**TEXT SHOWN**:
=== Begin Enclosure ===
Yes, this is sinister indeed. “CO2 uber alles” from the very first to the last word of the paper.
“”””””…..wayne says:
September 24, 2013 at 10:40 pm
“Beer’s law is a law for ABSORPTION of radiant energy, as a function of absorbing species concentration.”
and
“And don’t give me any Beer’s Law claim of a theoretical foundation. Beer’s law is a law for ABSORPTION of radiant energy, as a function of absorbing species concentration.”
Whew… if you are saying that the absorbance becomes linear with the concentration, true, opaque is total absorption. But the transimttance is dependent on the concentration times length of path through the media (exponentially), the optical mass that hinders passage that can be via scattering, refection or absorption, the tau.s in I = I0 * exp(-m(τa + τb + τc + … )). Am I not right?
The story of my life. No matter how many words, I write to explain some simple concept, it’s still not enough to convey the idea to some people.
Item 1/ We are talking about optical absorption in optically homogeneous media.
=== End Enclosure ===
**EXERCISE TASKS**:
1. List every subscripted τ term that appears in the exponent of the equation in the Beer's law discussion.
2. Pick up the Beer's law discussion right after its final sentence and keep writing in the same commenter's voice.

**DATASET CONTENT**:
=== Begin Enclosure ===
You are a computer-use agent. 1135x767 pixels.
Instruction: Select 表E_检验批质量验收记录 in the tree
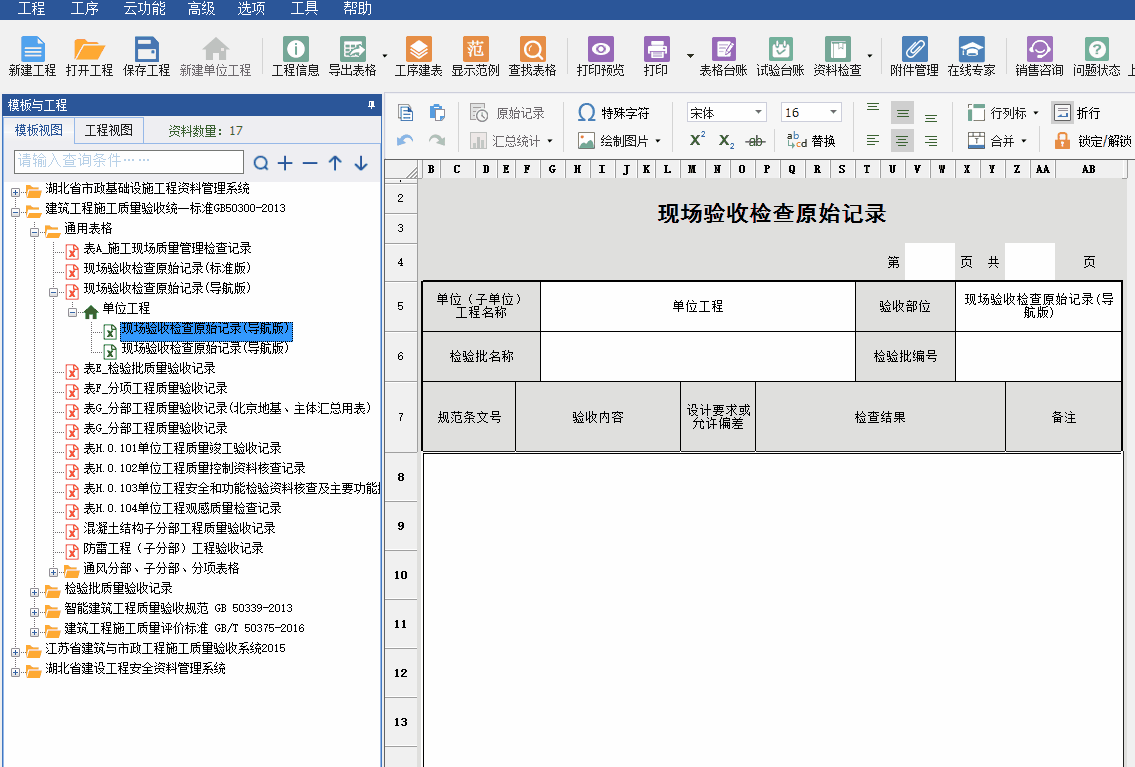point(148,368)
=== End Enclosure ===
**EXERCISE RESPONSES**:
1. τa, τb, τc

2.
Ergo, there are NO scattering processes. CO2 molecules in the atmosphere ABSORB EM radiation; they do not SCATTER it.
Beer’s law, which strictly speaking applies to optical absorption in dilute solutions of absorbing species in a non absorbing liquid, as a function of the molar concentration of the absorbing species.
All that matters is the no of molecules of the absorbing species in the optical path of the ray. You can have them all in a thin layer of high density of the absorber, or a longer path of lower density.
What is meant by “absorbing species concentration” in my post that you quoted from, is simply that number of molecules in the path. So you can have a variable path length at a fixed molar fraction or a fixed path length and a variable molar fraction. What matters, is that each molecule in the path has some finite probability of absorbing a photon or not.
If 1 mm length absorbs 90% of the photons, the next mm will absorb 90% of the remainder of the input stream of photons.
So for example, if our input radiation is say a 441.6 nm HeCd blue laser, we will have blue 441.6 photons constantly being peeled off by absorbing molecules in their path; for example perhaps by a Cerium ion in a YAG crystal. The remaining 441.6 nm photons follows the normal exponential decay curve, much the same as the decay of radioactive isotopes.
The ASSUMPTION in all of these examples is that “The fraction of input photons TRANSMITTED” is simply 1 – “the fraction of input photons ABSORBED.” That is the Beer’s law assumption, and it is followed in many non scattering optically homogenious absorption situations.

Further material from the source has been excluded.